Воображение огнеупорных пожарных разгоралось медленно:
– Да? Но учения заранее планируют…
– Ну и запланируйте. Семейных здесь на случай всамделишного пожара оставьте, а холостых – к дамам. Приключение – не пошлое знакомство на улице! Сирена, блестящие машины… из них боги в сверкающих касках выскакивают… набухает под давлением толстый шланг, как фаллический символ…
– Как что?
– …а из шланга вместо струй воды – розы. Краси-и-иво!
– А тебе что с того? Тоже журналистка? Публикуешься?
– Да. Я написала книгу «Идиот». Теперь изучаю тему глубже…
– Издеваешься? – миролюбиво сказал один из молодых-симпатичных. – Книгу «Идиот» написал писатель Достоевский…
– Молодец, начитанный, – также миролюбиво отозвалась Соня. – А ещё он написал книгу «Игрок». Или это я написала? В общем, я играю. Понял? И предлагаю поиграть вместе. А то жизнь проходит. У нас – учёба, у вас – пожары. Или дурацкое домино. А не хотите – к жокеям на ипподром пойду. Тоже интересно поближе познакомиться.
– Насколько поближе? – захотел выяснить на практике толстый усатый командир пожарных, пытаясь облапить Соню.
– Я не по этой части, – беззлобно выпросталась Соня из надвигающихся объятий. – Мне просто интересно. А спать, если вы об этом, я одна люблю. Ладно, чао! Вот номер моей комнаты и телефон этажа. Решитесь – позвоните.

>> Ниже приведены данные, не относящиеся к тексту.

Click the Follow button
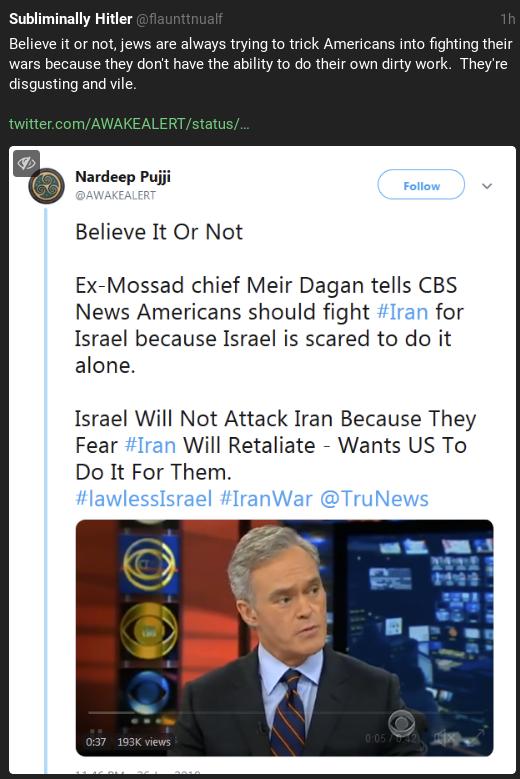The height and width of the screenshot is (779, 520). pos(421,186)
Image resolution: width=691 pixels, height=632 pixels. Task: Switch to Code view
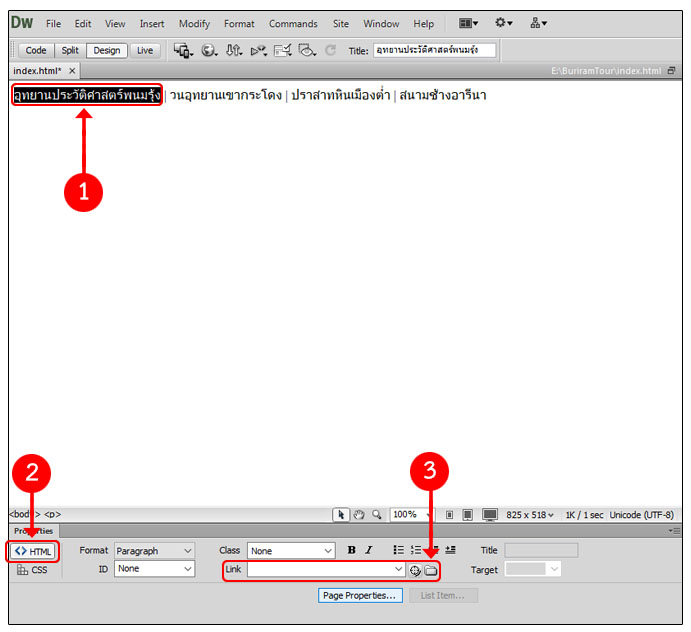click(x=36, y=50)
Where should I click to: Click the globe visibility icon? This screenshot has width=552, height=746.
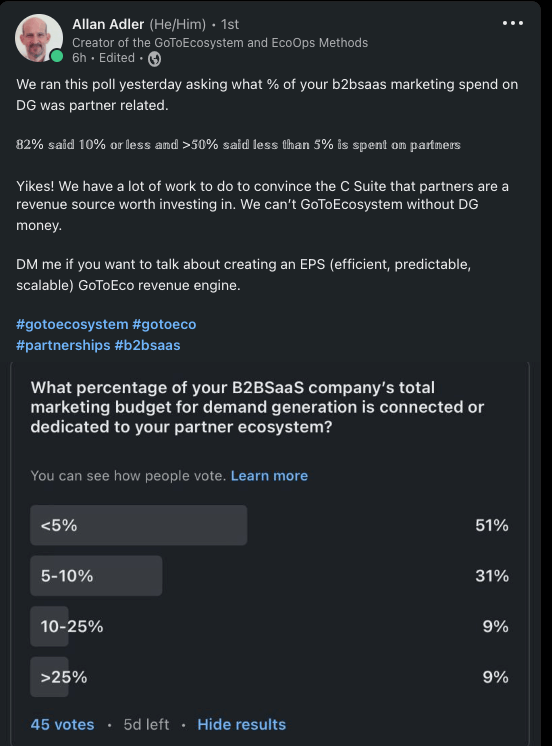pos(154,59)
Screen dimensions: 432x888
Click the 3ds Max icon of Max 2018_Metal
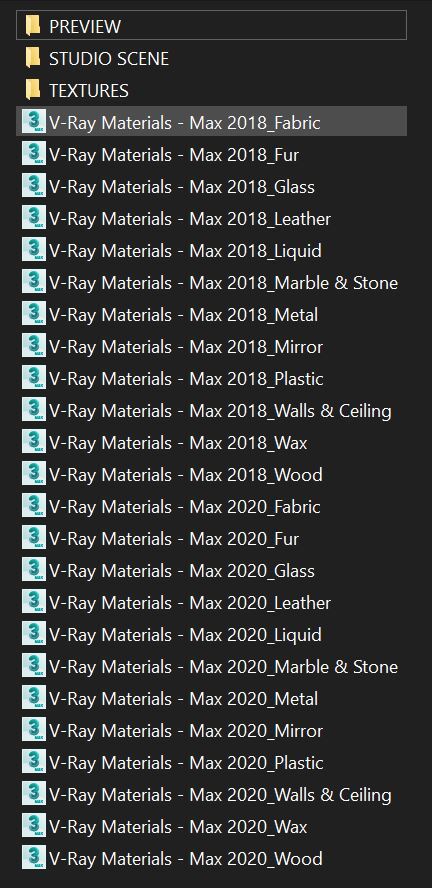(34, 314)
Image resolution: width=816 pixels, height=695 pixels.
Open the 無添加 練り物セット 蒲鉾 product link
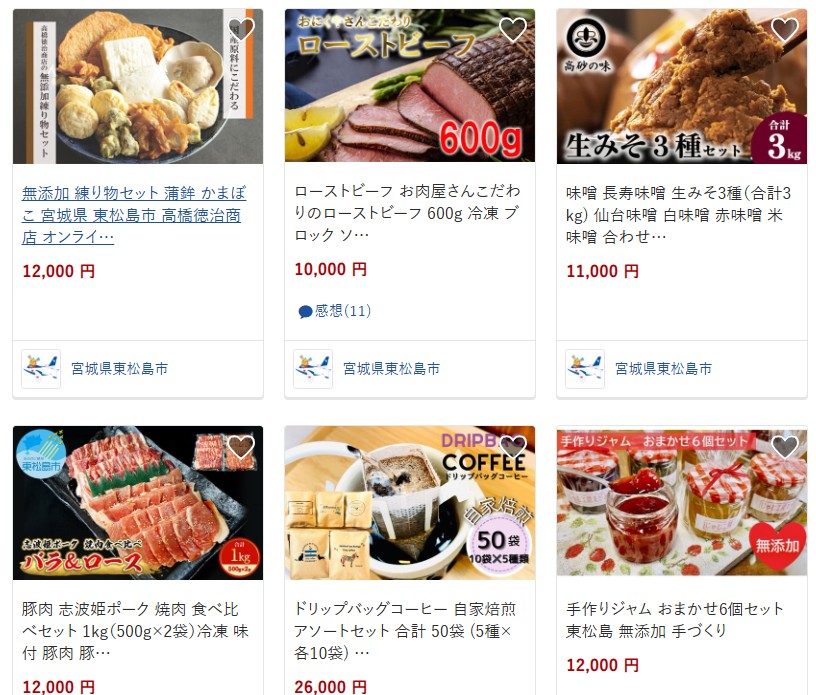coord(134,215)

Уж как там пожарные исхитрились, Соня не знала, но вечером они позвонили, вызвали к назначенному часу на улицу перед въездом в студгородок, посадили в головную машину, чтоб показала дорогу к нужному корпусу, включили сирены – и театральное проникновение к дамам состоялось. Пожарных тут же разобрали по комнатам, откуда вскоре стали доноситься шумы бурного гулеванья.
Знаток Достоевского и его усатый командир приглянулись сониным соседкам по комнате: беленькой юной Верочке из Тулы и тридцатилетней хохлушке Милане – сплошные бёдра, исторгающие, казалось, прямо из сокровенных своих глубин богатый «нутряной» голос, которым Милана бесподобно пела украинские песни. От волнующего контральто и форм Миланы командир захмелел с первой рюмки и, начав с галантного поцелуя ладошки, стал перемещать усы выше по полной руке, пока не разместил их в ямочке на миланиной округлой шее, вздрагивающей от мощных струй низких нот. И затих. «На долыни туман, на долыни туман упав», – самозабвенно пела Милана щемящую украинскую песню. Розовощёкий знаток Достоевского сидел в обнимку с замершей Верочкой, застенчиво двигая пятернёй-лодочкой по её плечам, пытаясь как бы невзначай подплыть к груди, а второй рукой безостановочно кидал в рот еду, включая скромные месячные запасы всей комнаты, которые хранились тут же, на краю стола под полотенчиком.